The newly re-energized Highland Business Association (HBA) will put on a family-friendly festival that just may leave you feeling a bit nostalgic. The Highland Harvest Festival on Saturday, September 28 from noon to 6 p.m. at Town Field in the hamlet will feature hay rides, apple dunking, bocce ball and a homemade pie contest. (Any type of pie will do; just bake it and bring it, and a surprise prize may be yours. The entry fee previously advertised has been eliminated.)
“We’re surrounded by farmers, and apple orchards, and it seemed like it would be fun to bring back an old-fashioned pie-baking contest,” says Renae Martin, president of the HBA and owner of Lilly Rae in the Hamlet. “I’m a very sentimental, old-fashioned person, and a lot of the things that we have planned are really all about that. It’s just about being a part of the community, and participating in something fun.”
The streets of the downtown business section will be closed to traffic so visitors can traverse the hamlet freely. Admission is free.
Highland Harvest Festival will have plenty of activities for the little ones, including face-painting, pumpkin bowling – yes, that’s just what it sounds like – and a cupcake decorating contest free for kids of all ages; cupcakes, icing and cake decorations will be supplied. Prizes will be awarded in three age categories.
A “little tikes hay maze” made with horse-feed hay bales (loaned out for the day by local resident Matt Smith) will keep the kids busy, and ever-popular souvenir photos may be taken in a photo booth and at some of those decorative “your-face-here” plywood paintings with cutouts to stand behind and have a photo taken as the character painted on the front.
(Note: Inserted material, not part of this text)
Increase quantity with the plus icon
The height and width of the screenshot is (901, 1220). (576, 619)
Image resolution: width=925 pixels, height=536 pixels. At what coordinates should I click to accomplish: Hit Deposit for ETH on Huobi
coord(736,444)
Several community members have volunteered their time to do the painting.
Live music will be performed by local band, Touch of Rhythm, and several of the area businesses will put on performances or demonstrations, including dancers from Gina Marie’z Academy of Performing Arts and martial arts students from Bushiken Karate Skinner Dojo.
Food vendors will be plentiful, so no one need go home hungry, and handcraft vendors will have special items suitable for gift-giving during the upcoming holidays.
Currently numbering some 31 members, The Highland Business Association, which has been rebuilding its ranks since June, serves as an advocate and a resource for local business owners. Their objective is to enhance the professionalism of its members through regular meetings, seminars and community events like the Highland Harvest Fest. “One of the things the HBA needs to do, in order to have events, is have fundraisers,” says Martin. “We try to find ways to bring money in, but also put money back out into the community.” But more than that, events such as this one “are really a good way to get everybody together and get to know some of the neighbors you don’t know,” she adds. “Even though it’s a small town, there are always people you’ve never met before.”